The centre attended 220 pregnant women in 2007. Of them, 202 women consented to be tested for HIV, while one of them was found positive for the dreaded virus.
The Orangi PPTCT under the supervision of a Unicef-sponsored doctor had screened about 60 pregnant women coming from its surrounding areas till June. However none of the reporting pregnant women was found positive for HIV/Aids, while a woman patient of Aids, who was kept on anti-retroviral therapy under the Sindh Aids Control Programme, had safely delivered a baby at the Qatar hospital in the first month of PPTCT there.
Such centres help prevent unintended pregnancies in HIV-positive women and spread awareness of the risks of and safeguards against the deadly virus, it was further said.
According to a source, in view of the CHK’s location and its status attracting women from many parts of the city and other parts of the province, authorities were considering establishing a new PPTCT there.
The provincial manager of the Sindh Aids Control Programme, Dr Mohammad Nasir Jalbani, said that after some fresh persuasions, the medical superintendent of the CHK had agreed to provide an exclusive spacious room for the PPTCT at the gynecology department. SACP will provide furniture and some other facilities to the centre at the CHK, while Unicef will be providing medicines and other technical support.
Replying to a question, he said that a doctor dedicated to the PPTCT would be coming from the CHK staff and the centre would start in a week or so after Eid holidays. We are also working for the establishment of such counseling and screening centres for pregnant women in Larkana, Nawabshah, Mirpurkhas and Hyderabad in phases from January 2009, he said.

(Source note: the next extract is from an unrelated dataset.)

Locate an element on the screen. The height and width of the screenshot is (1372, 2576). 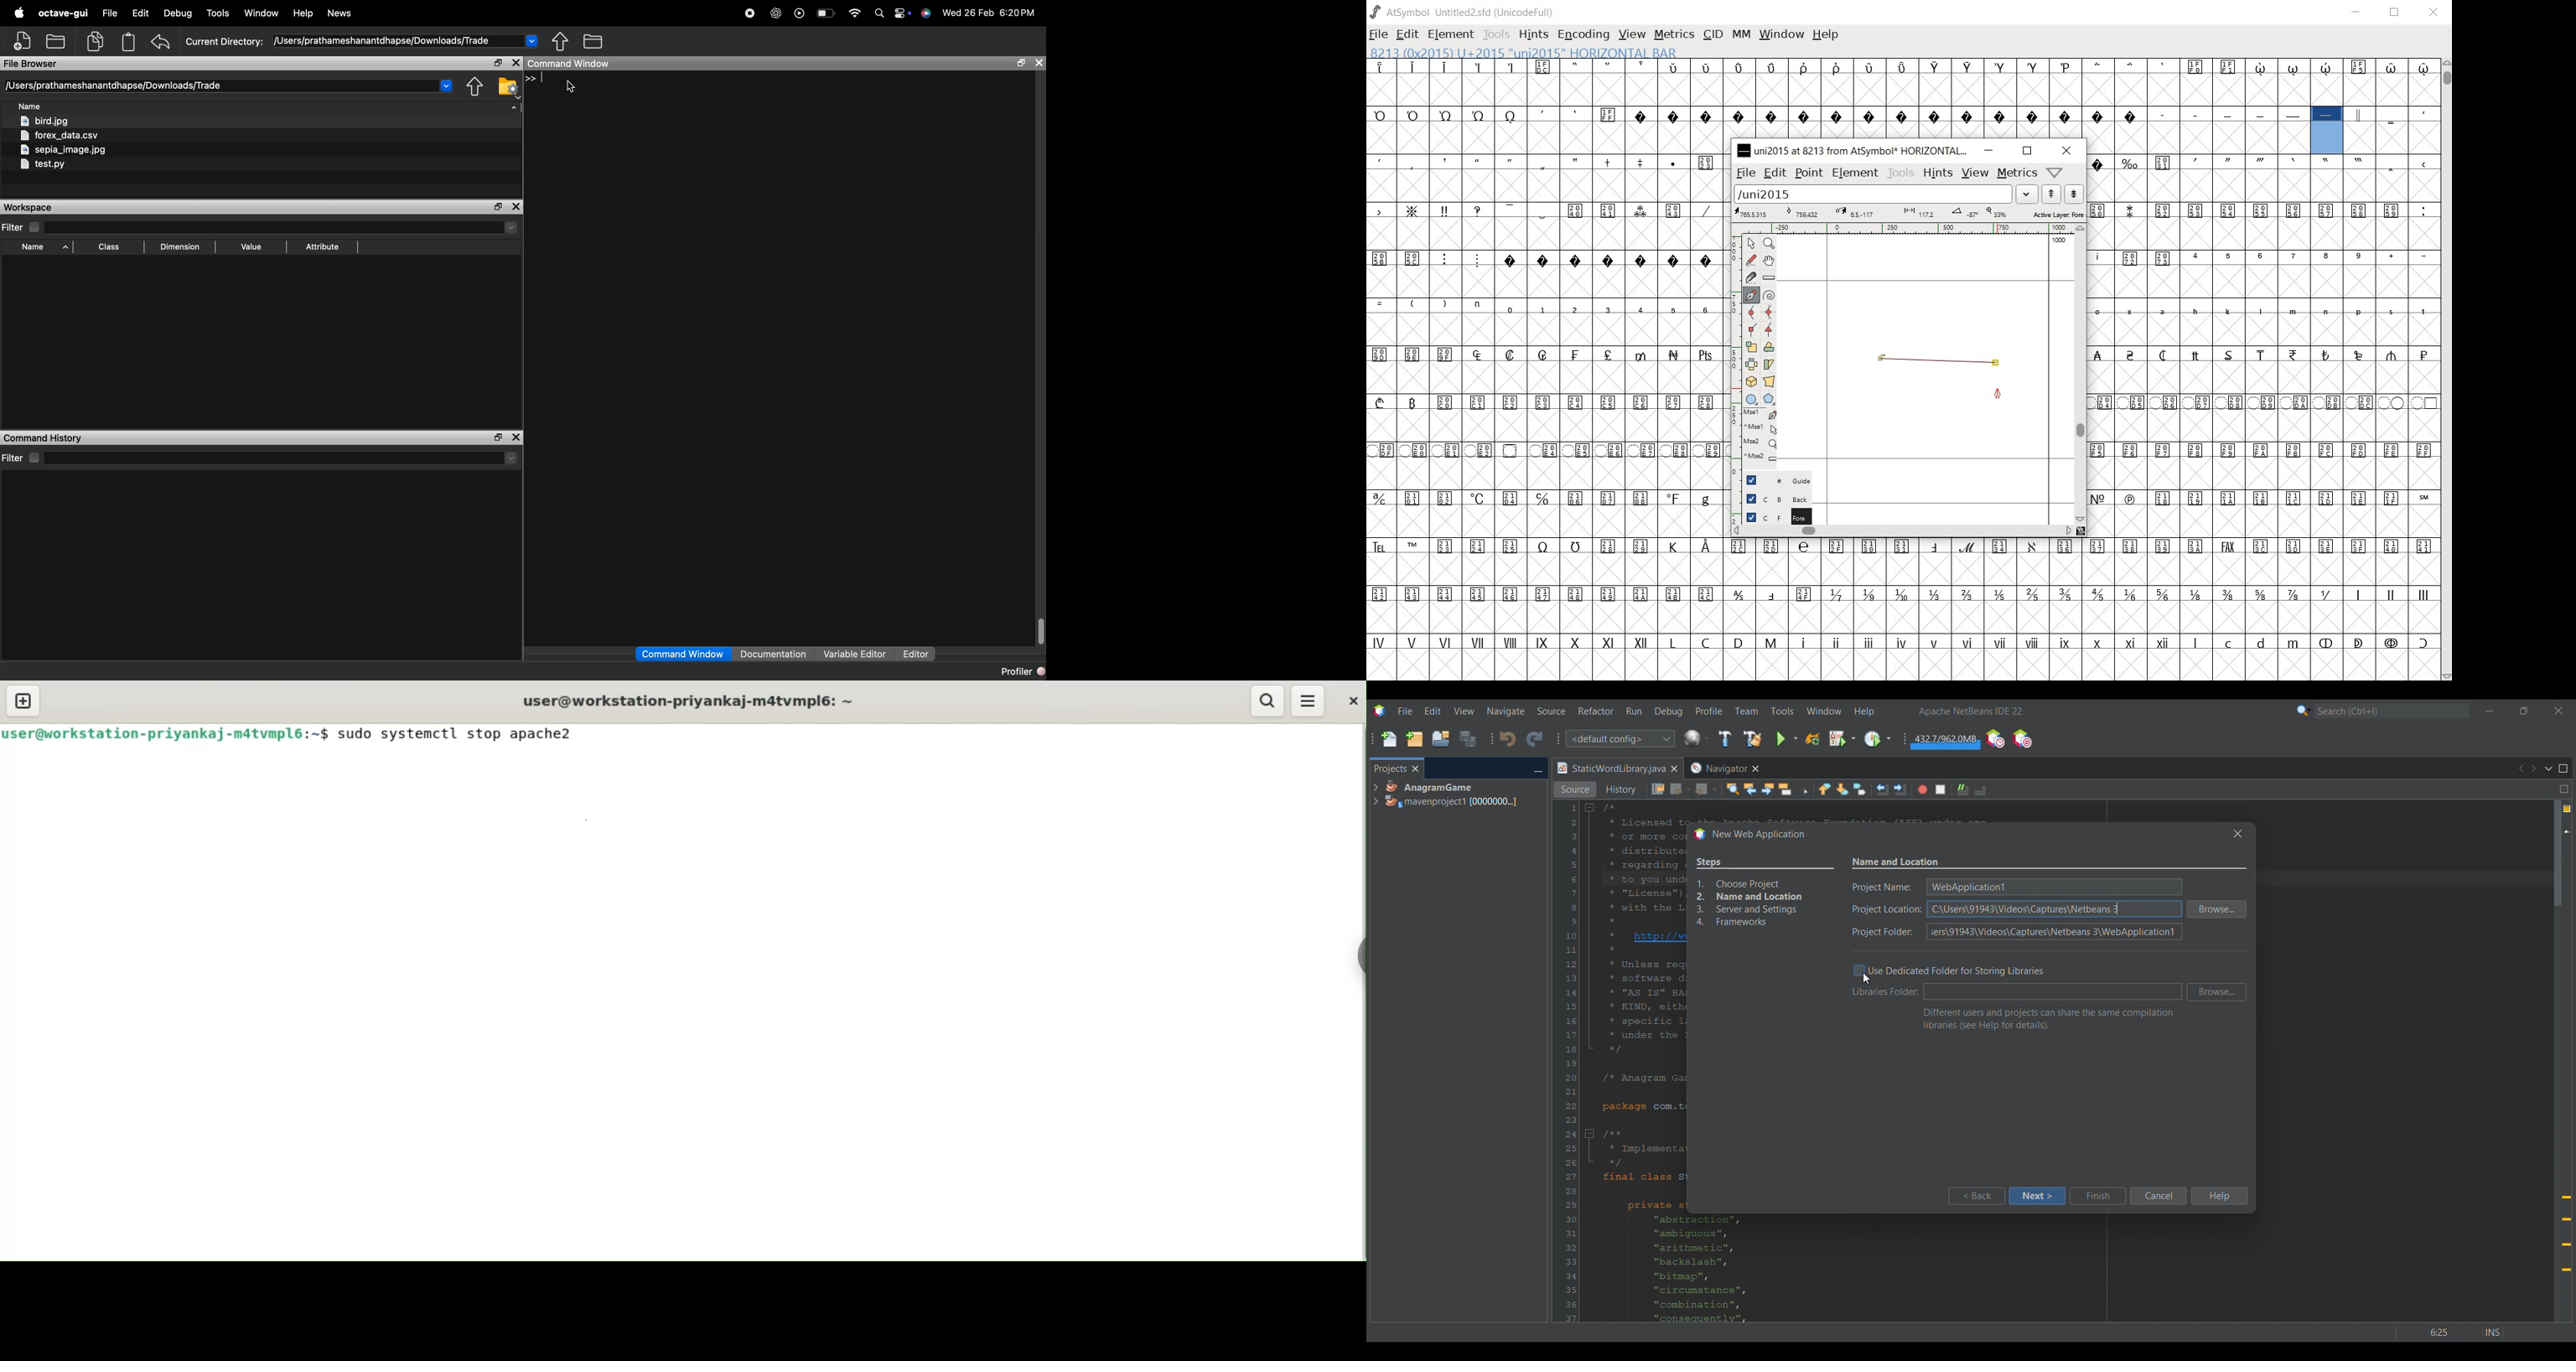
HELP is located at coordinates (1827, 34).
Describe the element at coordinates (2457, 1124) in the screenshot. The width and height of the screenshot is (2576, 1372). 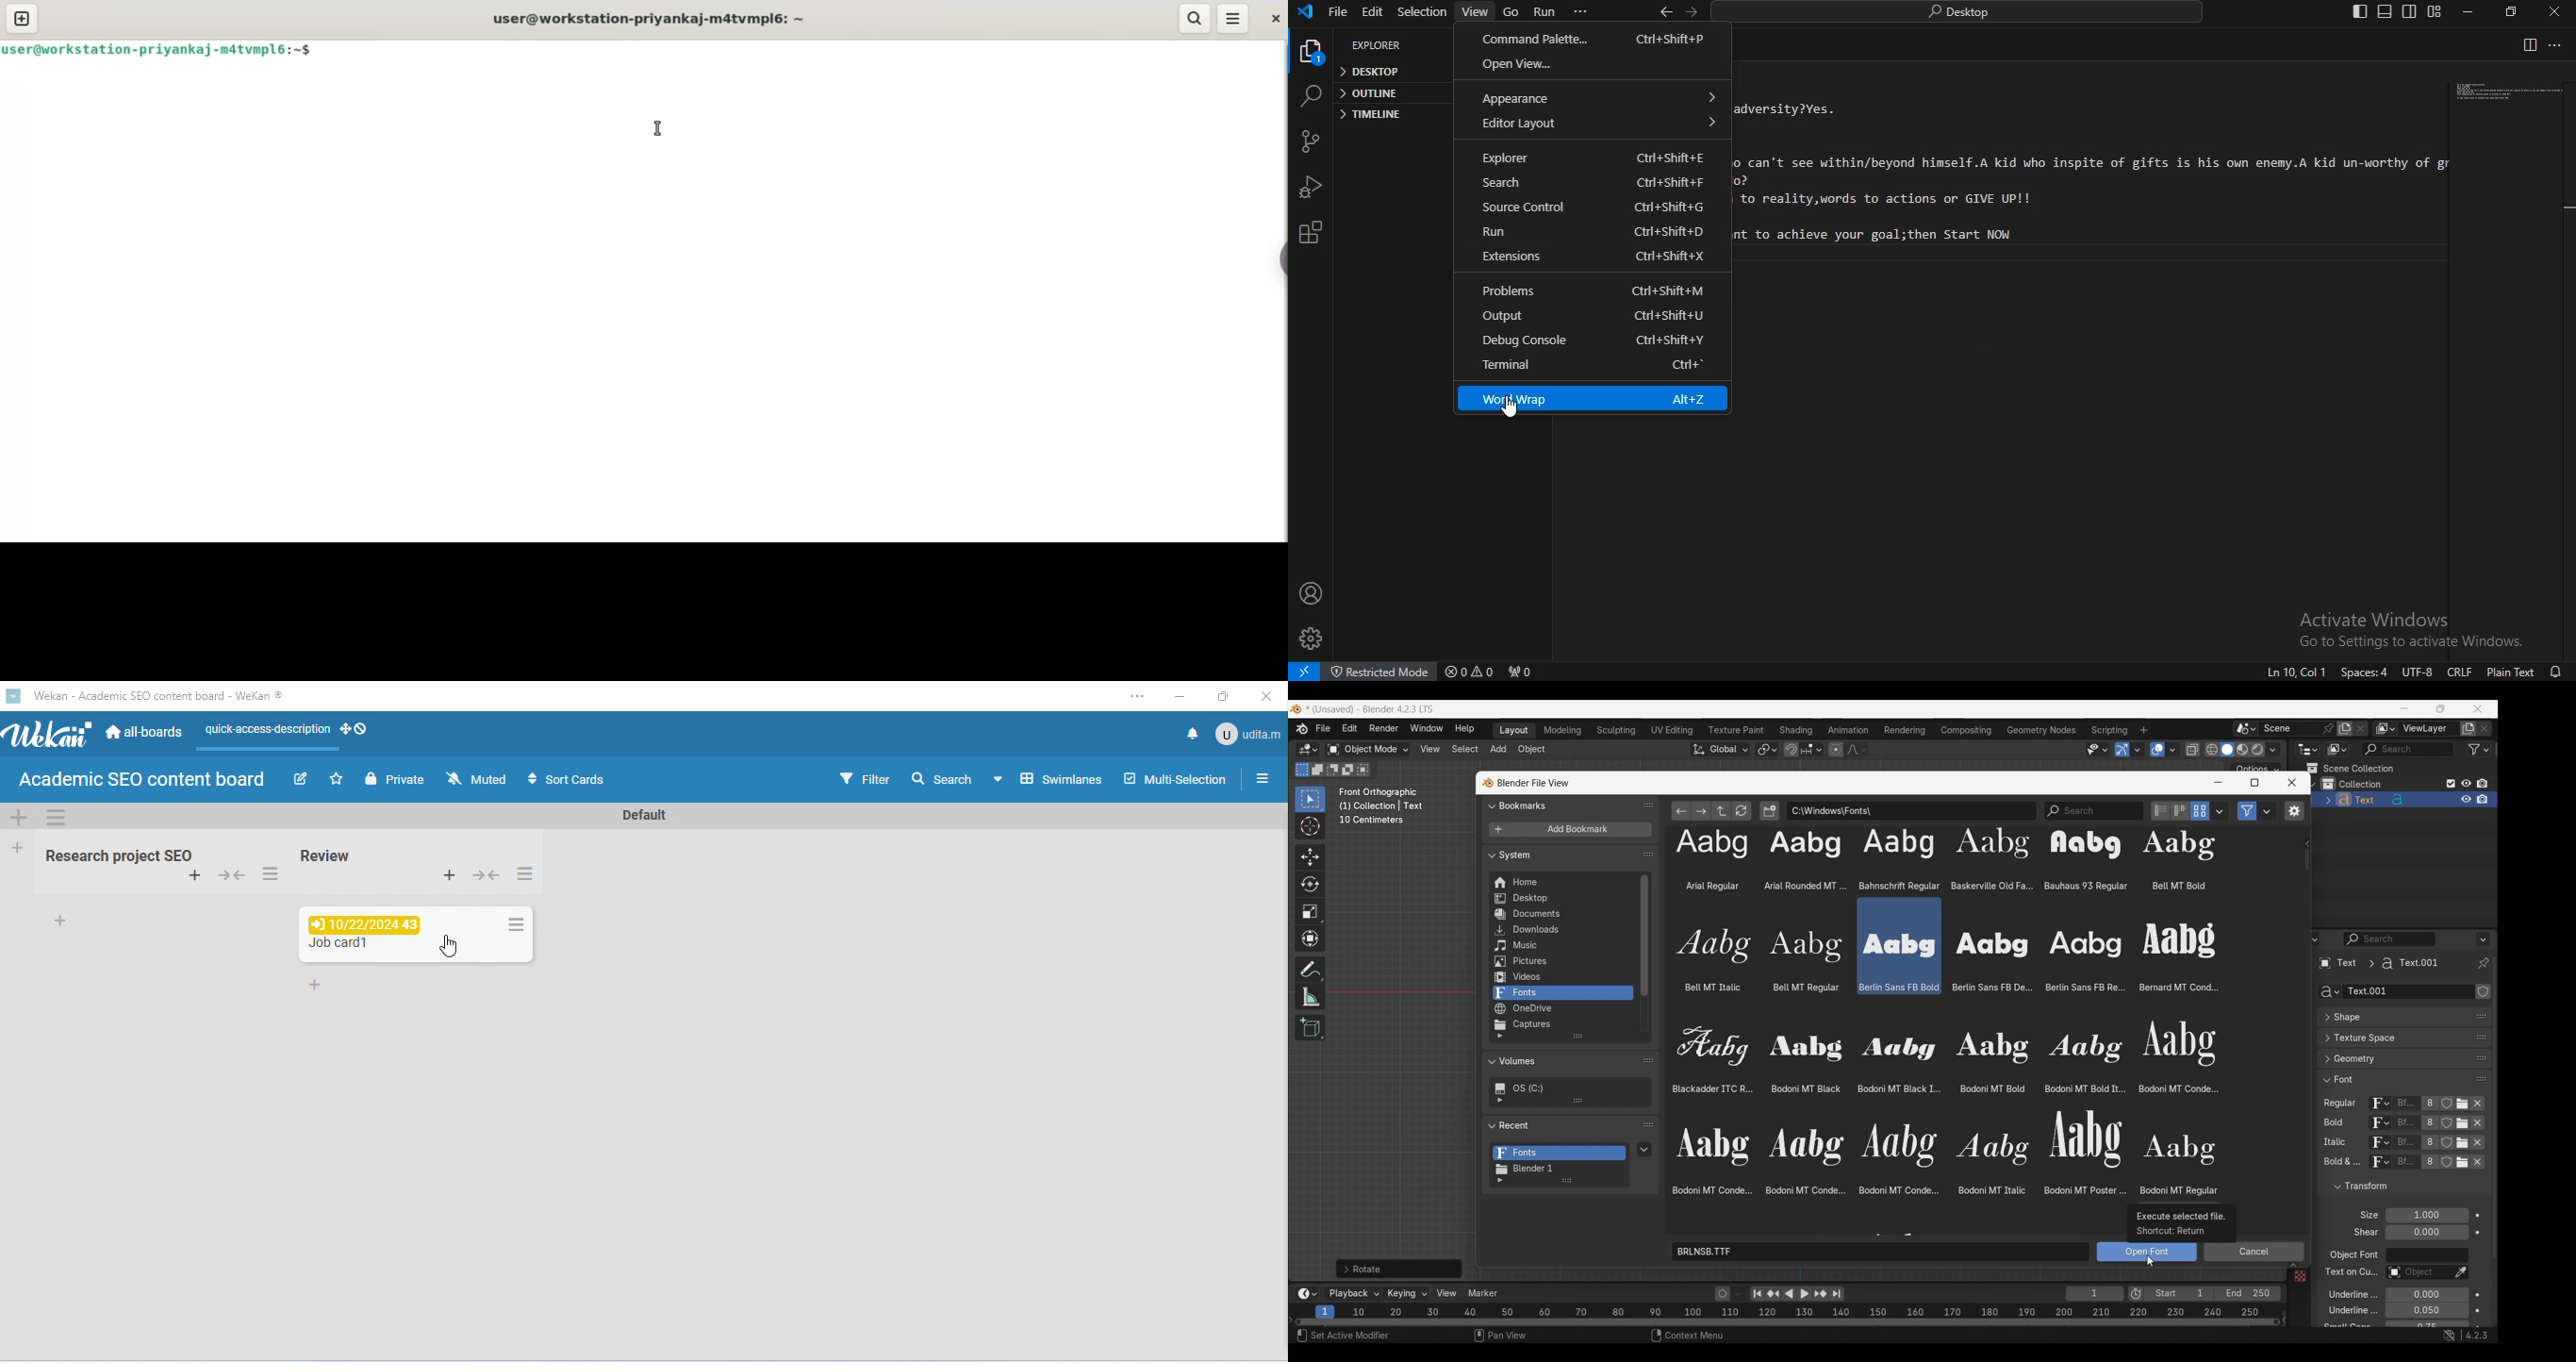
I see `nlink respective attribute` at that location.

He said the centre of excellence meant for registering the Aids positive patients and providing them with free anti-retroviral therapy, which was shifted to the SACP headquarters near JPMC from the Sindh Services Hospital, had once again been shifted to a new location, the CHK.
A referral laboratory established for diagnosis and confirmation of HIV/Aids cases and sexually transmitted infections would also be relocated to the CHK shortly, he added.
He further said that 127 new cases of HIV, one full blown case of Aids, were reported to the SACP during the April-June period. A maximum of 80 HIV positive cases, including four women, lived in the age brackets of 20-34 years.
The HIV persons included 81 injectable drug using males, 22 heterosexual cases, including three women, one mother-to-child transmission case, one homosexual case, and 14 infected due to blood or blood products. The transmission modes in the case of other eight persons could not be known, Dr Jalbani said.